BEGIN Stored records

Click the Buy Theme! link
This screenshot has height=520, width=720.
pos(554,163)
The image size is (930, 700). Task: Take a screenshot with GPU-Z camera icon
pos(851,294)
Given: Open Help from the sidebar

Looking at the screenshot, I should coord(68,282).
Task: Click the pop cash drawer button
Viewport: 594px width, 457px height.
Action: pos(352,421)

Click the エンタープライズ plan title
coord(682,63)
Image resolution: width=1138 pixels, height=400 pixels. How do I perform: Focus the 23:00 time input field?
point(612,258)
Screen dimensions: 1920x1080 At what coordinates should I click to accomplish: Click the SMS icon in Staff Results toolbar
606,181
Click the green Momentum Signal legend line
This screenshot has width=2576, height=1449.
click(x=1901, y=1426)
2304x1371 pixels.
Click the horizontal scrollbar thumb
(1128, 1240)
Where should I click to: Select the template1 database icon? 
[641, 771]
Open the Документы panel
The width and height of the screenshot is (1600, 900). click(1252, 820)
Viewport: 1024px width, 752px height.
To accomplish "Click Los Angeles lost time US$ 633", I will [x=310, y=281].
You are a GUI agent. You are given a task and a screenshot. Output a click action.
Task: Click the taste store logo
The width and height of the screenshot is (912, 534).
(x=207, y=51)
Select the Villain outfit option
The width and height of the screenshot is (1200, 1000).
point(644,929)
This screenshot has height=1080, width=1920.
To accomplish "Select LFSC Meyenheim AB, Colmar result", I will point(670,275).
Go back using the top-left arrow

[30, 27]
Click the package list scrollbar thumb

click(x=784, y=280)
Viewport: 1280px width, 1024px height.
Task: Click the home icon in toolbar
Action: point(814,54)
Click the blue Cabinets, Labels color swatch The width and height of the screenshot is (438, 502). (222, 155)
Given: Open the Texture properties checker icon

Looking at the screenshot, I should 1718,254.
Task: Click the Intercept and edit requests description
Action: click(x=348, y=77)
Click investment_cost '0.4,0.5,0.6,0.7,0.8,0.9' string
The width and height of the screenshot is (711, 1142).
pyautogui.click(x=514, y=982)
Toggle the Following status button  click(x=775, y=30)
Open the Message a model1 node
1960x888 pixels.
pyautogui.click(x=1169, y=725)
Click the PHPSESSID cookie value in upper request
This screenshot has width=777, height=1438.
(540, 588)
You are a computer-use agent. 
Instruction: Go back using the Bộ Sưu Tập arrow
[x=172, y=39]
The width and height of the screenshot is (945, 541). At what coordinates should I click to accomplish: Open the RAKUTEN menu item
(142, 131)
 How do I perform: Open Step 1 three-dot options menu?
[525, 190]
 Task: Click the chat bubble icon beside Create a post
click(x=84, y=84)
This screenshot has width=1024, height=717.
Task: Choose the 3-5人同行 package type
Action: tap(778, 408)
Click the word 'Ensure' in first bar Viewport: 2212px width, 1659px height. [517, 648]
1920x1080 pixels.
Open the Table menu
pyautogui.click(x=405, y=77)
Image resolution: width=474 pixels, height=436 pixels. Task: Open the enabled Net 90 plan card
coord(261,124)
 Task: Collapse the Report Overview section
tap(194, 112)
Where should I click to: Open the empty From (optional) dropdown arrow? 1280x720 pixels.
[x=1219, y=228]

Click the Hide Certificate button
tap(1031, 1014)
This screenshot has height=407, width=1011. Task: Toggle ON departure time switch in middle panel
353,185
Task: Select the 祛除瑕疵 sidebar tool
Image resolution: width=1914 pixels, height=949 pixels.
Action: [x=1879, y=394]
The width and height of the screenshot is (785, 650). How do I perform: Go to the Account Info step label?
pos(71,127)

END Stored records

Reproduce the entries without any change, starting with the first line and stopping after the line that contains "will [x=310, y=281].".

Click the Buy Theme! link
This screenshot has height=520, width=720.
pos(554,163)
The image size is (930, 700). Task: Take a screenshot with GPU-Z camera icon
pos(851,294)
Given: Open Help from the sidebar

Looking at the screenshot, I should coord(68,282).
Task: Click the pop cash drawer button
Viewport: 594px width, 457px height.
Action: pos(352,421)

Click the エンタープライズ plan title
coord(682,63)
Image resolution: width=1138 pixels, height=400 pixels. How do I perform: Focus the 23:00 time input field?
point(612,258)
Screen dimensions: 1920x1080 At what coordinates should I click to accomplish: Click the SMS icon in Staff Results toolbar
606,181
Click the green Momentum Signal legend line
This screenshot has width=2576, height=1449.
click(x=1901, y=1426)
2304x1371 pixels.
Click the horizontal scrollbar thumb
(1128, 1240)
Where should I click to: Select the template1 database icon? 
[641, 771]
Open the Документы panel
The width and height of the screenshot is (1600, 900). click(1252, 820)
Viewport: 1024px width, 752px height.
To accomplish "Click Los Angeles lost time US$ 633", I will [x=310, y=281].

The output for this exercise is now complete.